Below are some records. Set down exactly the line holding "Task: Enable the" and every later line through the end, omitting the pictures.

:: DATASET CONTENT ::

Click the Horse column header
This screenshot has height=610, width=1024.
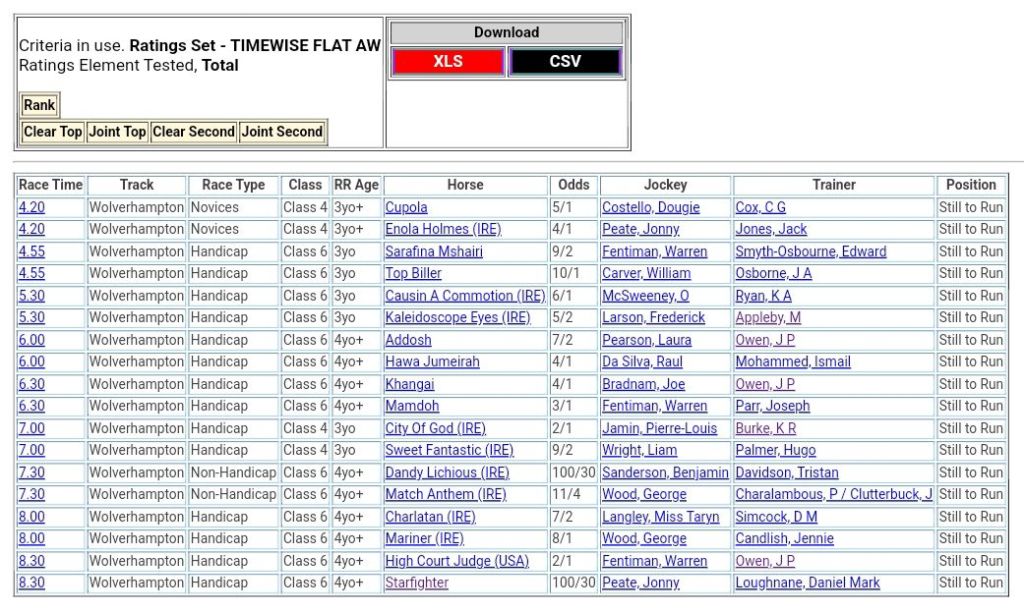(x=465, y=185)
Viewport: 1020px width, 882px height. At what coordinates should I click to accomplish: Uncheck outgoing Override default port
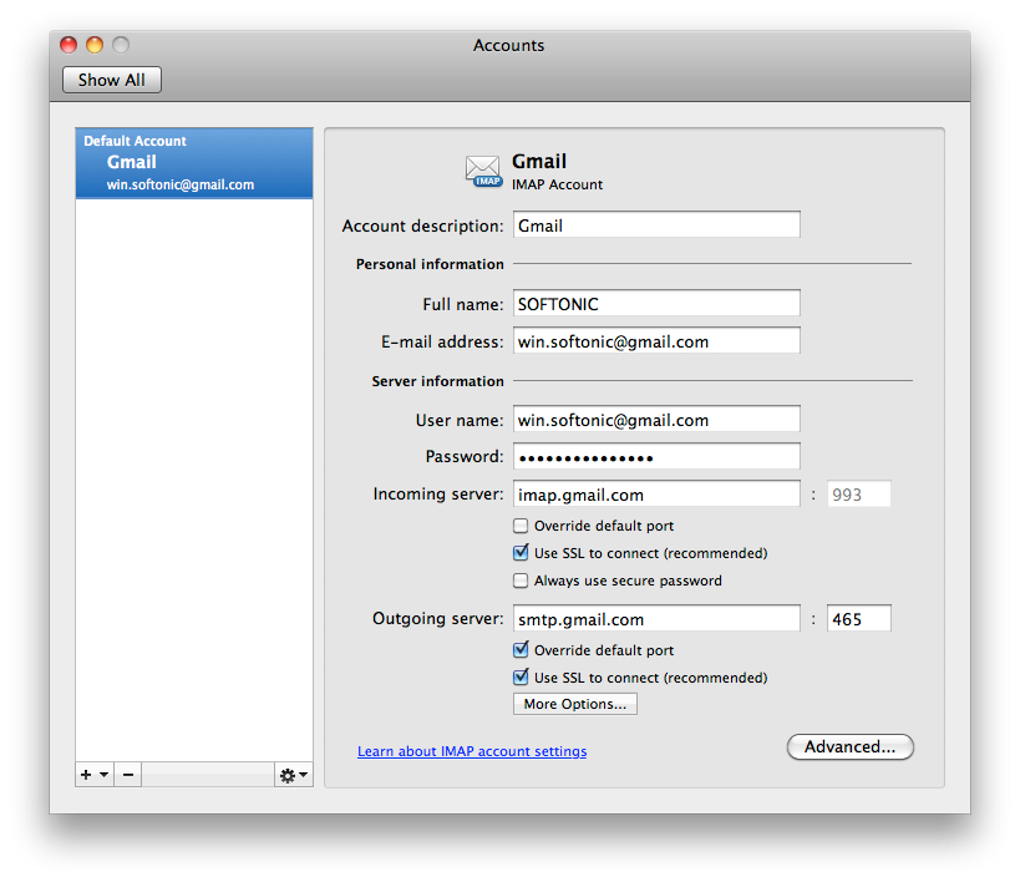click(520, 650)
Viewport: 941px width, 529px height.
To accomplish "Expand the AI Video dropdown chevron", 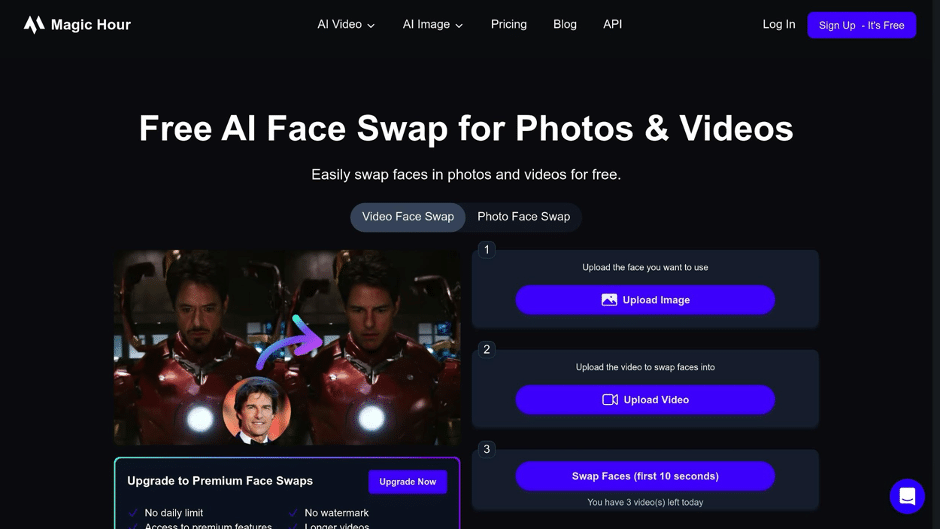I will pyautogui.click(x=371, y=25).

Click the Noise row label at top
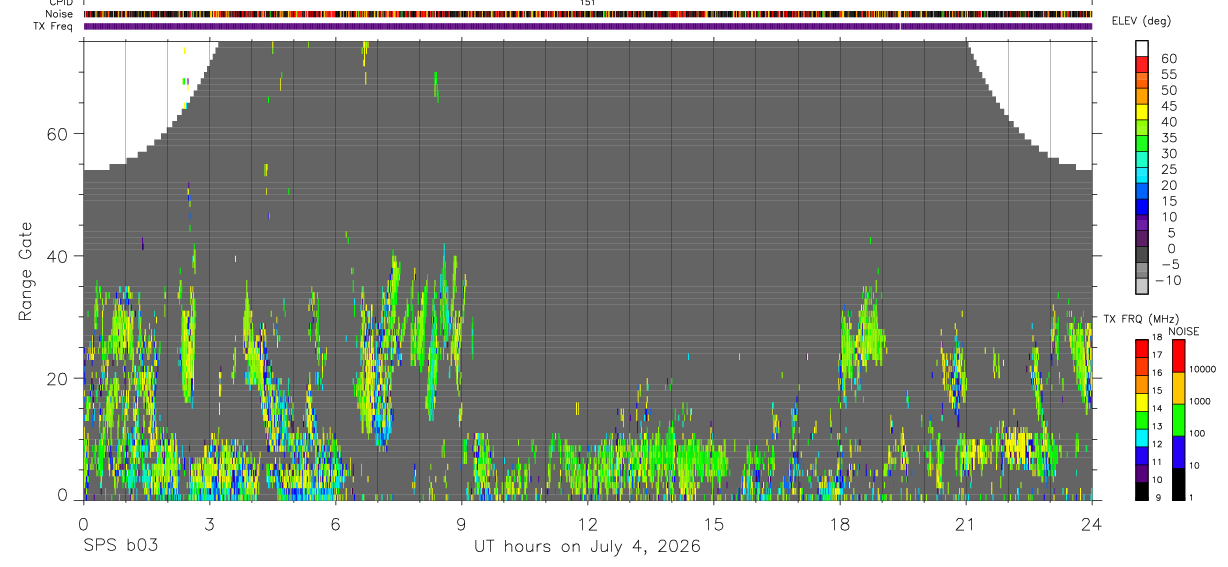click(x=59, y=14)
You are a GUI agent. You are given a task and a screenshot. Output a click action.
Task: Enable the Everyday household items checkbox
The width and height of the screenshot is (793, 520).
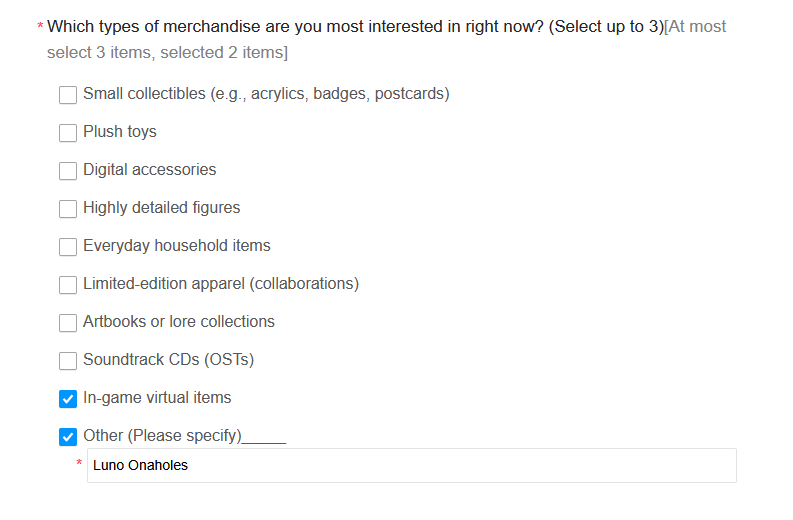tap(68, 247)
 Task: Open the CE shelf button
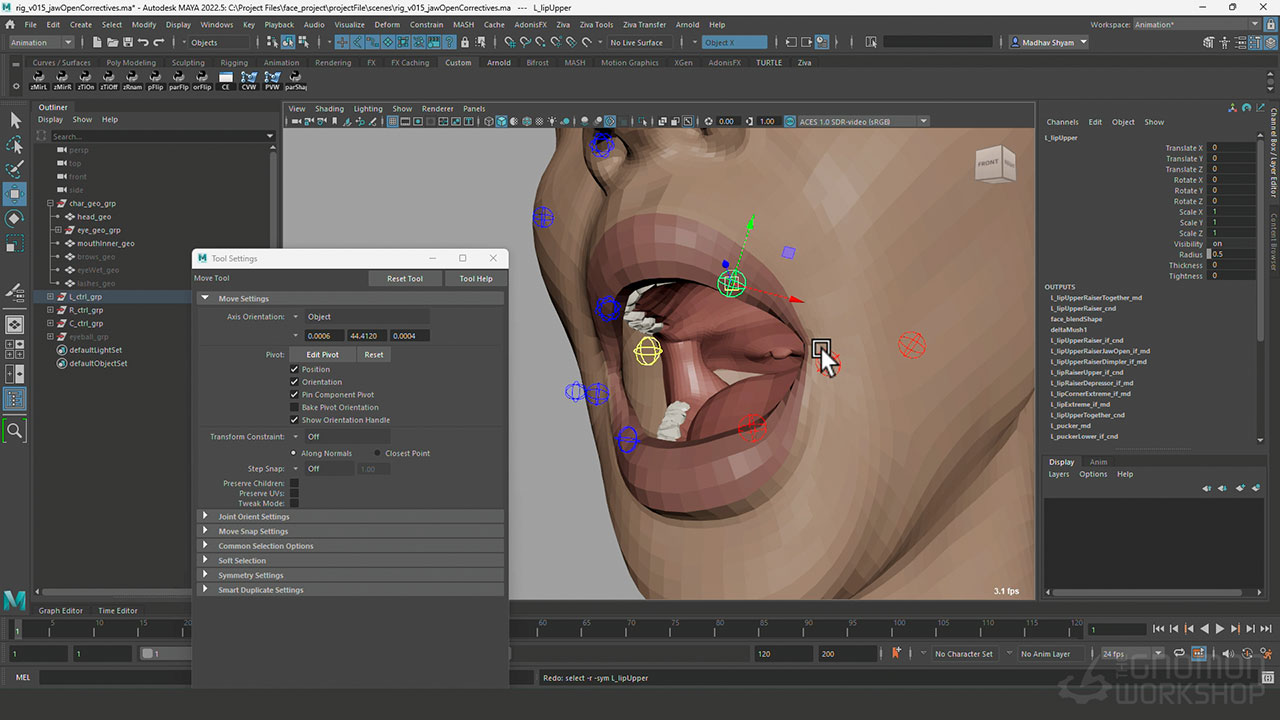coord(225,80)
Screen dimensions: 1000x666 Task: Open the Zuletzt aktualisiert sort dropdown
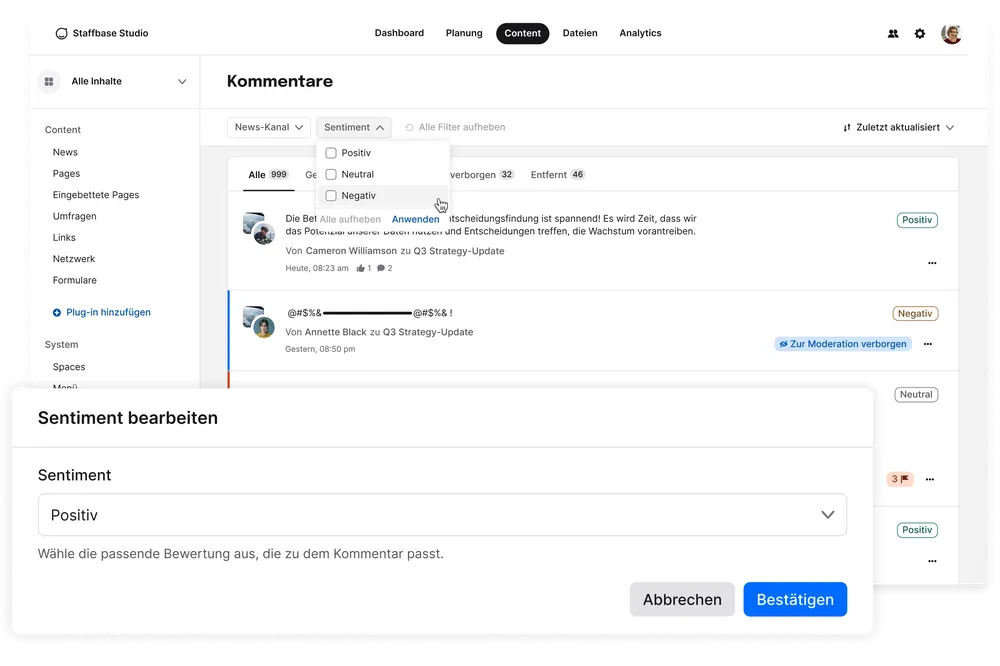(x=898, y=127)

:::

* **YOUR RESPONSE**:
Task: Enable the Everyday household items checkbox
The width and height of the screenshot is (793, 520).
tap(68, 247)
 Task: Open the CE shelf button
coord(225,80)
Screen dimensions: 1000x666 Task: Open the Zuletzt aktualisiert sort dropdown
(x=898, y=127)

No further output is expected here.